The triangle looped topology is currently the most widely implemented in the enterprise data center. This topology provides a deterministic design that makes it easy to troubleshoot while providing a high level of flexibility

2, looped square

The square-based looped topology is not as common today in the enterprise data center but has recently gained more interest. The square looped topology increases the access layer switch density when compared to a triangle loop topology while retaining the same loop topology characteristics. This becomes particularly important when 10GE uplinks are used. This topology is very similar to the triangle loop topology, with differences in where spanning tree blocking occurs

Spanning tree blocks the link between the access layer switches, with the lowest cost path to root being via the uplinks to the aggregation switches, as shown in Figure 6-9. This allows both uplinks to be active to the aggregation layer switches while providing a backup path in the event of an uplink failure.
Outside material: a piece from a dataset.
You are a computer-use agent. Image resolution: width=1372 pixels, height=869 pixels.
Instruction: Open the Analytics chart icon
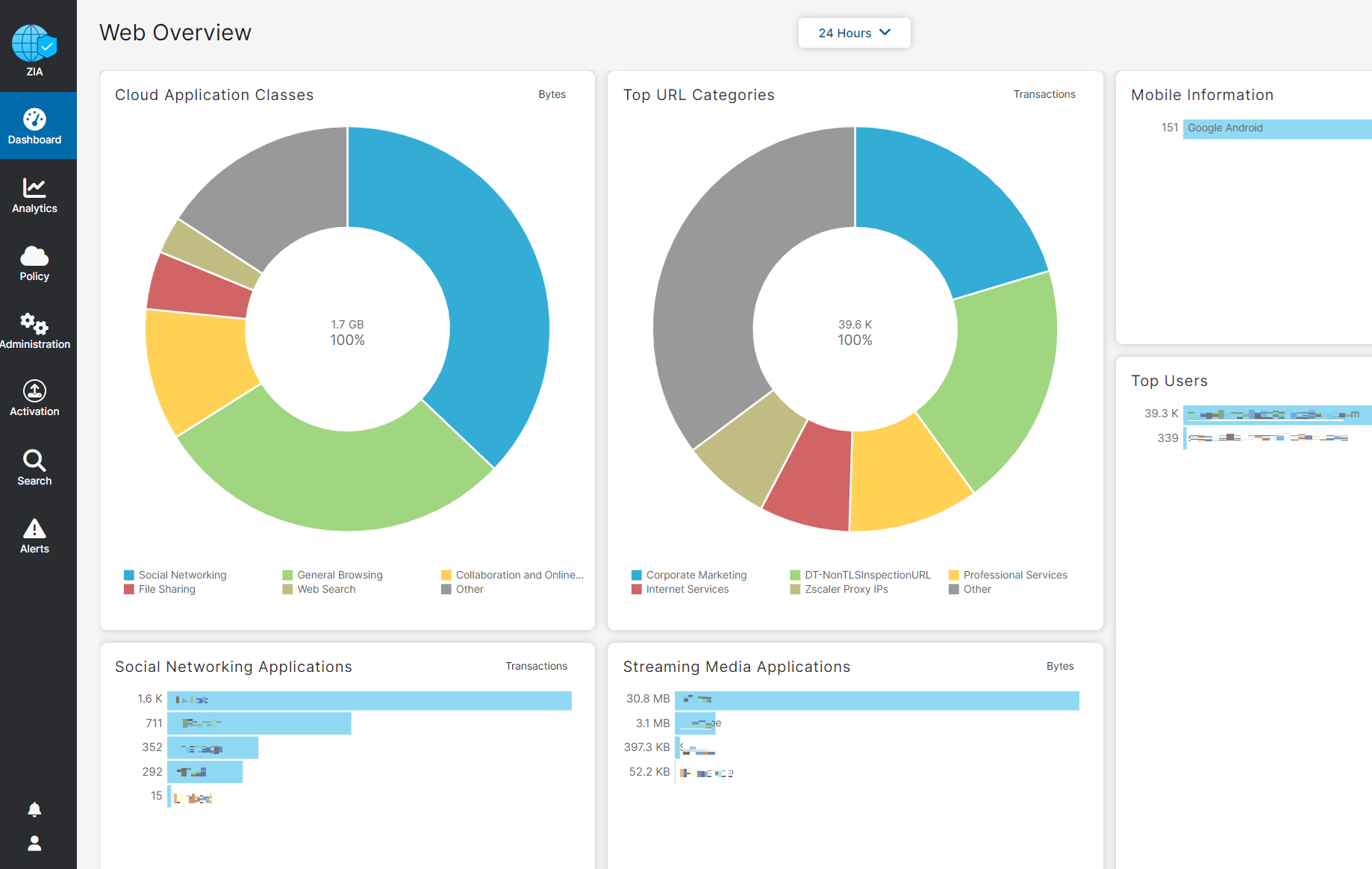(x=34, y=187)
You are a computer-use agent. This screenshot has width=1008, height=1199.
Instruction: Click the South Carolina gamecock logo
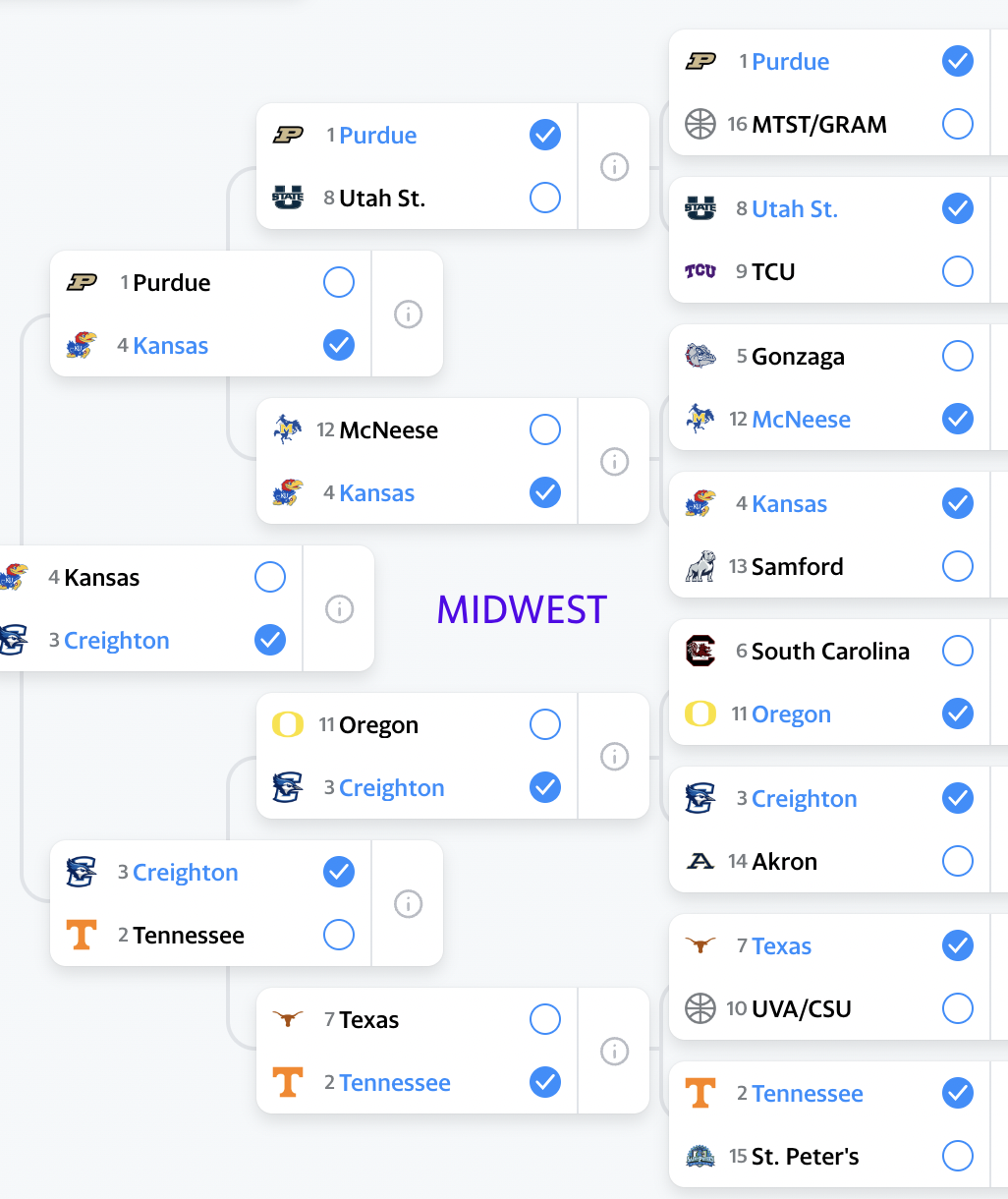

The backup path can also be a lower bandwidth path because it is used only in a backup situation. This might also permit configurations such as 10GE uplinks with GEC backup.

The possible disadvantages of the square loop design relate to inter-switch link use, because 50 percent of access layer traffic might cross the inter-switch link to reach the default gateway/active service module. There can also be degradation in performance in the event of an uplink failure because, in this case, the oversubscription ratio doubles.

3, Loop free U

4, Loop free invented U

5,flexlinks

STP Logical interfaces limitation

For Cisco 6500 series switches:

1,  HSRP should be limited to 500 per each aggregation switch

2, RSTP has logic interface limitation as 10000 while MTP has limitation as 50000. number of Logical interfaces = number of vlans * number of trunk port (etherchannel ports count individually) + no trunk port interfaces; Verify with “show spanningtree summary total”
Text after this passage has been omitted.